Tachograph Offences Can Strip Offenders of Livelihood

Tachograph Offences Can Strip Offenders of Livelihood


UK – Despite the constant revision of the rules there are still road haulage operators, and their staff, who fail to recognise the seriousness of straying from the path of righteousness as far as the UK’s Traffic Commissioners are concerned. Last month the Senior Traffic Commissioner, Beverley Bell, published a comprehensive set of statutory directions to assist those concerned to stay on the right side of the authorities, details of which we published at the time. These guidelines cover all the responsibilities and obligations that both haulage companies, directors, transport managers and drivers have, to ensure their operations are conducted with nothing more hazardous to others than the everyday risks associated with the provision of HGV services.
A case just published by the Office of Transport Commissioners illustrates perfectly both the lengths which some go to whilst attempting to avoid the law, and the penalties for doing so. A year ago the DVSA commenced an investigation into the goods vehicle operator Connop & Son Ltd. in Leominster, a company which operates a fleet of HGVs in order to pursue its various trades which include commercial floor laying and paving, plus apparently an amount of agricultural work as one might expect from a farm based business.

One of the company drivers, Stephen Duggan, was found by the DVSA to have been using a digital tachograph card in the name of Darren Goodall as well as his own card. Mr Duggan had been working double shifts, using Mr Goodall’s card to try to disguise the fact that he was both driving and working excessive hours. The case was heard in Court in September 2015 resulting in a fine of £500 for making a false record.

Of course the matter did not end there, the DVSA had evidence of a litany of offences including 82 drivers’ hours offences committed by Mr Duggan, these included 28 false records, 28 insufficient daily rests, six of failing to take weekly rest, seven of exceeding 90 hours driving in a fortnight, nine of exceeding 4.5 hours driving, three of exceeding 10 hours driving in a day, and one of failing to produce a driver card, and all this in a 4 month period from 1 September 2014 to 5 January 2015.

At the resultant driver conduct hearing in Birmingham last month Duggan agreed that he had worked between 80 and 90 hours a week for several months over the apple season in autumn 2014. He claimed he had needed the extra money to fund an award against him after a legal dispute with a neighbour. He would not say how he had come by Mr Goodall’s tachograph card but said his vehicle had been equipped with a tracking device, so the company must have known that he was working and driving for excessive hours.

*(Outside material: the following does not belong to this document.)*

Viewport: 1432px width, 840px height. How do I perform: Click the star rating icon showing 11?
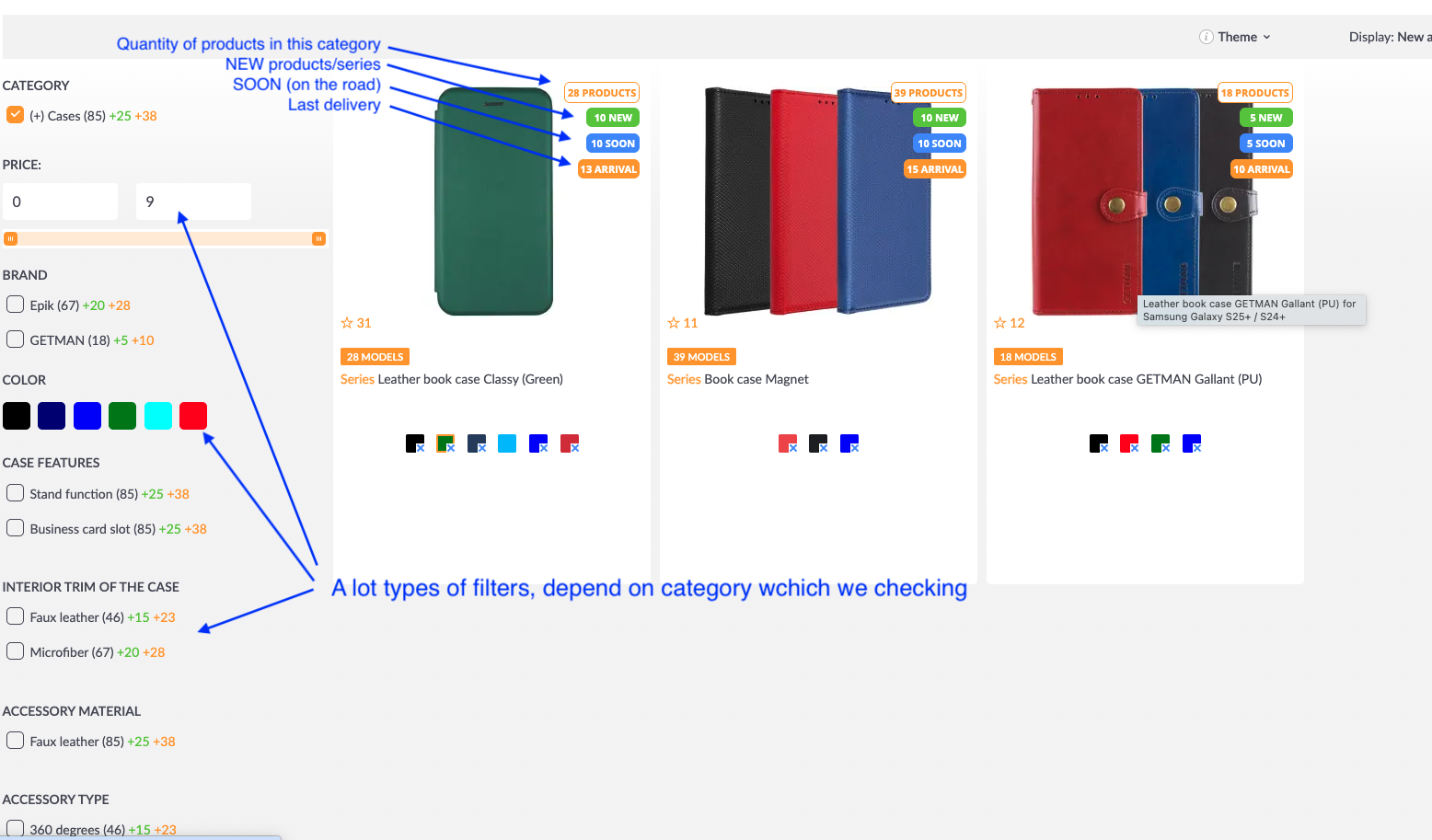point(674,323)
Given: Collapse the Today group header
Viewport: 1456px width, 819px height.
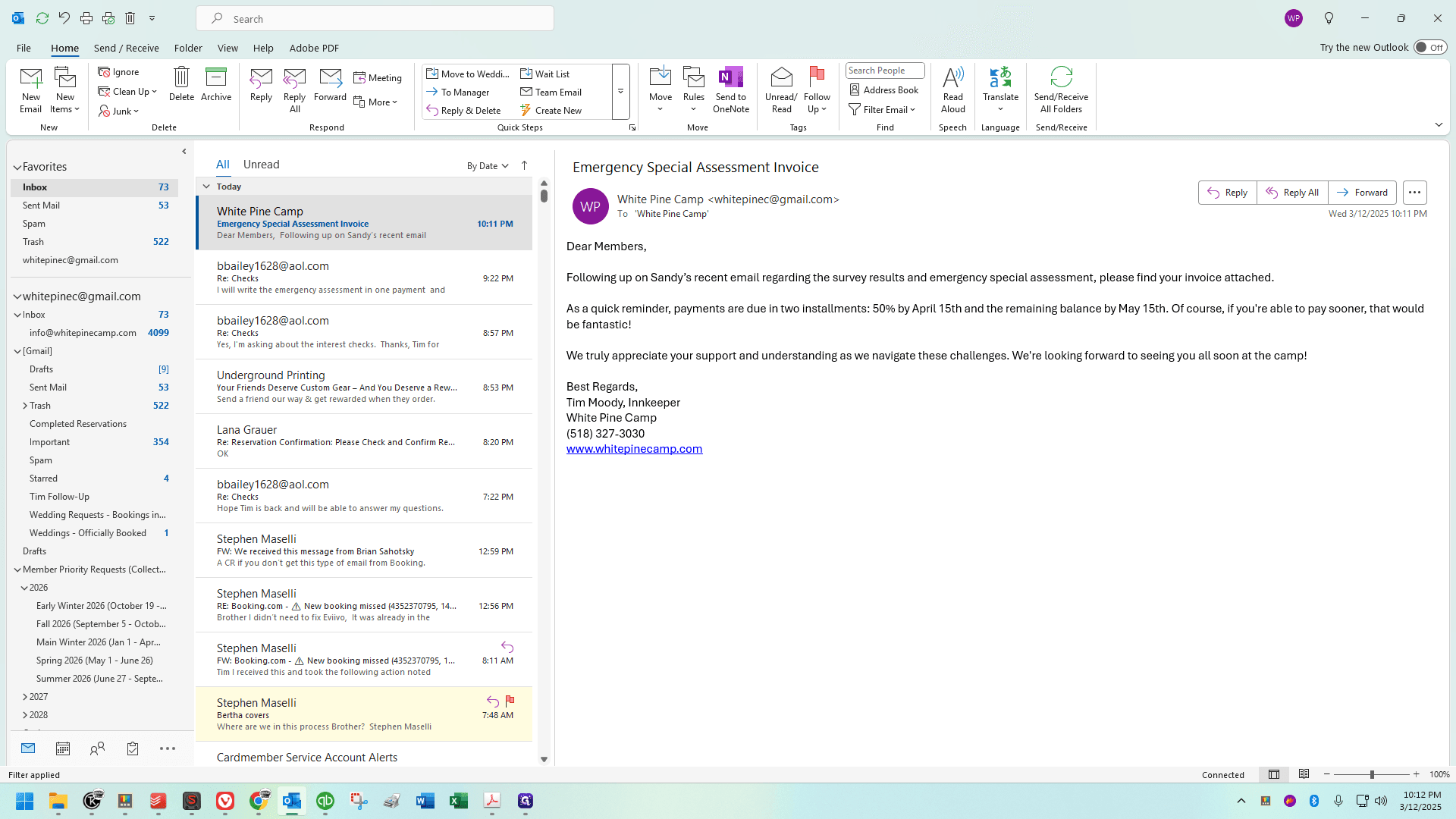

The Traffic Commissioner considered the operators knowledge as irrelevant as far as determining the guilt of Mr Duggan. The Commissioners always take the view that deliberately falsifying timekeeping records is a far more serious offence than actually breaching the rules which the falsification is intended to disguise. In one single week Duggan drove for 94 hours, 4 hours more than is allowed for a fortnight under the Drivers Hours Rules.

The Senior Traffic Commissioner’s statutory guidelines give a starting point of four weeks’ suspension of a driver’s Large Goods Vehicles (LGV) driving entitlement for each offence for up to six offences of deliberate falsification of a tachograph record. For six offences or more, the guidelines suggest revocation of the LGV licence and disqualification of the driver for 12 months. On February 20 the Traffic Commissioner revoked Duggan’s driving entitlement for one year, effectively rendering him unemployable as a Large Goods Vehicle driver.